• [What is needed]:
Every line with "beside" in it should be copied from the data.

Top of Records

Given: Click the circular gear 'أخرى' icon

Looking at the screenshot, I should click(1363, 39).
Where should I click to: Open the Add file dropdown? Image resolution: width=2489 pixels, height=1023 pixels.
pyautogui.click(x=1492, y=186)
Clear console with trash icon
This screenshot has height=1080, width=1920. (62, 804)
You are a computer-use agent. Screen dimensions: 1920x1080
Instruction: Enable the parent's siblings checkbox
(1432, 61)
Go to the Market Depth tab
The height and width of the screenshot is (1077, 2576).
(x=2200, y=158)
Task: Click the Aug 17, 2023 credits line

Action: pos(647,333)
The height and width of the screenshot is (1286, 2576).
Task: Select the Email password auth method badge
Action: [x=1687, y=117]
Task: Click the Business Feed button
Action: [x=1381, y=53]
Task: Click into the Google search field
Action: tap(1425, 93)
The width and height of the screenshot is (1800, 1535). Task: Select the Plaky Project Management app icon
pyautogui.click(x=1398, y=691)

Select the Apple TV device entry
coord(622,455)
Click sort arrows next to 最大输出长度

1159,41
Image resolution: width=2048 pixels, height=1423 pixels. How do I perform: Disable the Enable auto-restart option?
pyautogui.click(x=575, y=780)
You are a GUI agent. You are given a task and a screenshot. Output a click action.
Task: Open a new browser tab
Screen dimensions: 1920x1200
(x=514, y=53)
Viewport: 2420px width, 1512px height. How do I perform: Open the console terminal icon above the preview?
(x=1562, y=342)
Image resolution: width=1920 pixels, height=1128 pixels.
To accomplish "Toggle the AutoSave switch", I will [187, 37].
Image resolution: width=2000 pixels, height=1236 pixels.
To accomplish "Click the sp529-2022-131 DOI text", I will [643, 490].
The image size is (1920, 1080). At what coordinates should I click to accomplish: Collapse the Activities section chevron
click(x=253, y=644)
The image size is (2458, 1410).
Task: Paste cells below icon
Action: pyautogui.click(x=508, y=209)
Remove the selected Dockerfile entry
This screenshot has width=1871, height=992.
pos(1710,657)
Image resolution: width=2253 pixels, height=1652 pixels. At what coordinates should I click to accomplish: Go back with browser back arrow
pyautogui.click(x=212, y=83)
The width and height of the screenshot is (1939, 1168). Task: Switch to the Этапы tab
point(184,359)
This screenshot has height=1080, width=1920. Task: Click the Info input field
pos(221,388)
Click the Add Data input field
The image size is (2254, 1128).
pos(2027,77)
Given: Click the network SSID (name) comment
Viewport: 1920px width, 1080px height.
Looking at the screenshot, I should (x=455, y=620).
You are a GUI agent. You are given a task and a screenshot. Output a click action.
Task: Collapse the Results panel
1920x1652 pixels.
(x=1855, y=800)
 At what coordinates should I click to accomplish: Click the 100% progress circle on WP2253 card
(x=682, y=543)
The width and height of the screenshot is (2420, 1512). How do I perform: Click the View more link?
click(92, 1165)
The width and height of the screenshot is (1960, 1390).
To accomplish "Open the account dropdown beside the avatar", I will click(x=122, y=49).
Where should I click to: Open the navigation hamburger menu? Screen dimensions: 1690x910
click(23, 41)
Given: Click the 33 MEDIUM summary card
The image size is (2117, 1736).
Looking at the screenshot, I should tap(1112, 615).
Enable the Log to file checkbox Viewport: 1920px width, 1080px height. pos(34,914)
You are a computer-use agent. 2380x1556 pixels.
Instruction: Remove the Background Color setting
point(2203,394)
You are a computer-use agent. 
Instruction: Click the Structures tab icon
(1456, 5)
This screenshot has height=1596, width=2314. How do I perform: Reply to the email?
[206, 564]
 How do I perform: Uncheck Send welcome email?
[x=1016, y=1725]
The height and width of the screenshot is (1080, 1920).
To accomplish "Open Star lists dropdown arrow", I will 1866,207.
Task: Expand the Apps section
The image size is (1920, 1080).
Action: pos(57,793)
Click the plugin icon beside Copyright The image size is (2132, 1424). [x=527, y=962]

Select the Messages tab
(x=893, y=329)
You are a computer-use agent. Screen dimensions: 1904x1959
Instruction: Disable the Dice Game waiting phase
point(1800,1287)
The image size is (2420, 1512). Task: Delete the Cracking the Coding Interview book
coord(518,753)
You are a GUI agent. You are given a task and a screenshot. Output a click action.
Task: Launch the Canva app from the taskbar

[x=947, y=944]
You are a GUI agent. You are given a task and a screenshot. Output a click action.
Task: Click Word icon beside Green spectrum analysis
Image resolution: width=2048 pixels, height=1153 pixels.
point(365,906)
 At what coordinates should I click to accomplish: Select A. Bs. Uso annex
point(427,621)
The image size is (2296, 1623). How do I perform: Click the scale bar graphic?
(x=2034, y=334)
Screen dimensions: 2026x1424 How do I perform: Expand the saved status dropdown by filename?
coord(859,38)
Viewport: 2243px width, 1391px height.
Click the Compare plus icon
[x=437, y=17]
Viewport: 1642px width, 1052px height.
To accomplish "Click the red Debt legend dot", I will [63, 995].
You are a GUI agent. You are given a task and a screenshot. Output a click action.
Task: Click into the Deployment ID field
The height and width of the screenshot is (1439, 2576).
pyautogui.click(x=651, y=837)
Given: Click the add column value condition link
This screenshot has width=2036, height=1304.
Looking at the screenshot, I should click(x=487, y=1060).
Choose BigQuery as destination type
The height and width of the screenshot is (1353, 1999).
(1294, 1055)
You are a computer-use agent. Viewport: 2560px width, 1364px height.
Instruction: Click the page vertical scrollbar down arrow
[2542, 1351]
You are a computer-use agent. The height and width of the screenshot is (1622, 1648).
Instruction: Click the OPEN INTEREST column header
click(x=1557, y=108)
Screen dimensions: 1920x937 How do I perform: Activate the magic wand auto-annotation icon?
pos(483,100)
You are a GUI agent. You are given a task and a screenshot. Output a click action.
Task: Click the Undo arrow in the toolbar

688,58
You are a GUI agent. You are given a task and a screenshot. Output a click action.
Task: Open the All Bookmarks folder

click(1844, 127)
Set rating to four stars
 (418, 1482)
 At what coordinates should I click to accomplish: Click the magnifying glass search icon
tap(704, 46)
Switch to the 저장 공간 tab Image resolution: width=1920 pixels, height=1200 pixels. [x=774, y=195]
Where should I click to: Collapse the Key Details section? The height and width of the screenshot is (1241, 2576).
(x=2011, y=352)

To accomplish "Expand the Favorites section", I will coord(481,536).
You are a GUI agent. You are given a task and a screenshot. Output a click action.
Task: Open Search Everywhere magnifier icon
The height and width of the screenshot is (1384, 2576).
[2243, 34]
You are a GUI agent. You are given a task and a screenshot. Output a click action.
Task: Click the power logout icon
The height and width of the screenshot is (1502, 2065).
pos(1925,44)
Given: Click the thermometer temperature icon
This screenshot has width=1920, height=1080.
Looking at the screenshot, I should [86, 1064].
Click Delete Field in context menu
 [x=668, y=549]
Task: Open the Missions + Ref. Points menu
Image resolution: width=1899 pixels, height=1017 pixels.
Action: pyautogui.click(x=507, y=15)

Bottom of Records

• [Written solution]:
To accomplish "Open the account dropdown beside the avatar", I will click(x=122, y=49).
Click the plugin icon beside Copyright The image size is (2132, 1424). [x=527, y=962]
Task: Click Word icon beside Green spectrum analysis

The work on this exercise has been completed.